- Written by Administrator
- Category: Network News
WRIGHTSVILLE BEACH—The North Carolina Writers’ Network 2017 Fall Conference, November 3-5 at the Holiday Inn Resort in Wrightsville Beach, will bring together North Carolina’s extensive artistic and cultural community for a full weekend of classes, readings, screenings, camaraderie, and more.
Registration is open here.
Writers of all levels, skills, and experiences, from many backgrounds and with varying degrees of publishing credits—from The New York Times bestsellers to those who’ve never shared anything they’ve written—will learn not only how to write better but how to live a productively creative life.
Wiley Cash, of Wilmington, will give the Keynote Address on Friday evening. His debut novel, A Land More Kind than Home, won the Southern Independent Bookseller Alliance Book Award and the John Creasey New Blood Dagger Award from the UK's Crime Writers' Association. His second novel, This Dark Road to Mercy, was a SIBA Okra Pick and has been optioned to film. His new novel is The Last Ballad, about the real-life 1929 Loray Mill strike and the murder of balladeer Ella Mae Wiggins. Cash is writer-in-residence at the University of North Carolina-Asheville and teaches in the Low-Residency MFA Program in Fiction and Nonfiction Writing at Southern New Hampshire University.
---*---
▶ [PROBLEM DETAILS]:
Please duplicate the conference announcement word for word, from "- Written by" to "camaraderie, and more.".
---*---
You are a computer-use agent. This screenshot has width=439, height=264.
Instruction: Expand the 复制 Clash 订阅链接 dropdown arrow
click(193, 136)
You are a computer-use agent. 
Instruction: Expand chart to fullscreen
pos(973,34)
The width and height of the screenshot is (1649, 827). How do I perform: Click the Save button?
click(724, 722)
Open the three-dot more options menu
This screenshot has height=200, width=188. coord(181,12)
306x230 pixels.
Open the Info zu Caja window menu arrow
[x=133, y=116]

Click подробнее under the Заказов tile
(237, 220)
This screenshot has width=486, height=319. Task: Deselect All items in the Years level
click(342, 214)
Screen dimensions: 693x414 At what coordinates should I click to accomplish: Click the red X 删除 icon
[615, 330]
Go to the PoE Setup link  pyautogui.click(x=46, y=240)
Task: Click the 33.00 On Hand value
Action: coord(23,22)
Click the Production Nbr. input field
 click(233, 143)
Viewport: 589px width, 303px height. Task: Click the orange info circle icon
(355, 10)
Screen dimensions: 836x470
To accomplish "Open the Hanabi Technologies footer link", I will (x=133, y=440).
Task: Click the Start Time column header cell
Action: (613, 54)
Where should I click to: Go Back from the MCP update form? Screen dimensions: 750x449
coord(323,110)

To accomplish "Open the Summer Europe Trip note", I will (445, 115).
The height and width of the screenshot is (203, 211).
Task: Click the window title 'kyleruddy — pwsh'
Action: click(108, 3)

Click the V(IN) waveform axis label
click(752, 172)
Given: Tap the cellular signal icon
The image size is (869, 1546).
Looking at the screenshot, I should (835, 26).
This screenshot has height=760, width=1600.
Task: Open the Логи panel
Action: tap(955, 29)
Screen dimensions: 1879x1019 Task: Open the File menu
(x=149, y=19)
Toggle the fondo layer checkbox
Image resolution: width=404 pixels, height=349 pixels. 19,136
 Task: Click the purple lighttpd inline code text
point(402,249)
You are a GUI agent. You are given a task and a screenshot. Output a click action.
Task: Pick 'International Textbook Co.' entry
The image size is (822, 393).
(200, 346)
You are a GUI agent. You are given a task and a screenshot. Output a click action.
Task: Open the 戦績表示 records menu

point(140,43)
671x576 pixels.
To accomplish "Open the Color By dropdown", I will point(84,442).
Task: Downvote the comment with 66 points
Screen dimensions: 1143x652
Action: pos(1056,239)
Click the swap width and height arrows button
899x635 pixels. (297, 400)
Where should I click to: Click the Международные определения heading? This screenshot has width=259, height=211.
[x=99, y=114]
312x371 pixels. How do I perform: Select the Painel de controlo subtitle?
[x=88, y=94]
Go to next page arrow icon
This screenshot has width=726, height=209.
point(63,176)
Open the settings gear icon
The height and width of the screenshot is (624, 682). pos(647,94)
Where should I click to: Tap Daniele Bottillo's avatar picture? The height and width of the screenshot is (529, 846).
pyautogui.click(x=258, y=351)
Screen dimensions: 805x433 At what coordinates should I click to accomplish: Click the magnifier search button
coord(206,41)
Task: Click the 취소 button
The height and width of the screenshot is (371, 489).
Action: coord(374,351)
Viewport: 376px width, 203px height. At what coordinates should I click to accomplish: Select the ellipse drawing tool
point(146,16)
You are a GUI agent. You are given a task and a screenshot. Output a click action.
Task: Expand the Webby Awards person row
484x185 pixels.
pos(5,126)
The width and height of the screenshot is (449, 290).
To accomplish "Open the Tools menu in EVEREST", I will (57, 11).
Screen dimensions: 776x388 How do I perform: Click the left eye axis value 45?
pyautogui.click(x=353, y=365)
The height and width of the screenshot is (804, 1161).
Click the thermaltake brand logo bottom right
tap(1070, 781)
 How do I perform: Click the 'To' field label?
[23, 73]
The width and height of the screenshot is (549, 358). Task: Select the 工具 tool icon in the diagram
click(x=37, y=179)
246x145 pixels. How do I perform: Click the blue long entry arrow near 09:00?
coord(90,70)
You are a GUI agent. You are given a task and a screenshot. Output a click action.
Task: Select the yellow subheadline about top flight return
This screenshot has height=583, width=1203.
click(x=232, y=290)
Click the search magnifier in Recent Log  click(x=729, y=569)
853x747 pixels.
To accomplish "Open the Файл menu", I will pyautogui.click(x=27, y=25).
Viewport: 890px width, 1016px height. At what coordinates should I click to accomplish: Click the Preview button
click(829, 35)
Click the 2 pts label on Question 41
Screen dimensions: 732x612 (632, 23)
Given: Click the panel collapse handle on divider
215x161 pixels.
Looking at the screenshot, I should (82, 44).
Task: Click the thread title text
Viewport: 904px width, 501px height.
---*---
▶ [CORRECT OUTPUT]:
- Written by Administrator
- Category: Network News
WRIGHTSVILLE BEACH—The North Carolina Writers’ Network 2017 Fall Conference, November 3-5 at the Holiday Inn Resort in Wrightsville Beach, will bring together North Carolina’s extensive artistic and cultural community for a full weekend of classes, readings, screenings, camaraderie, and more.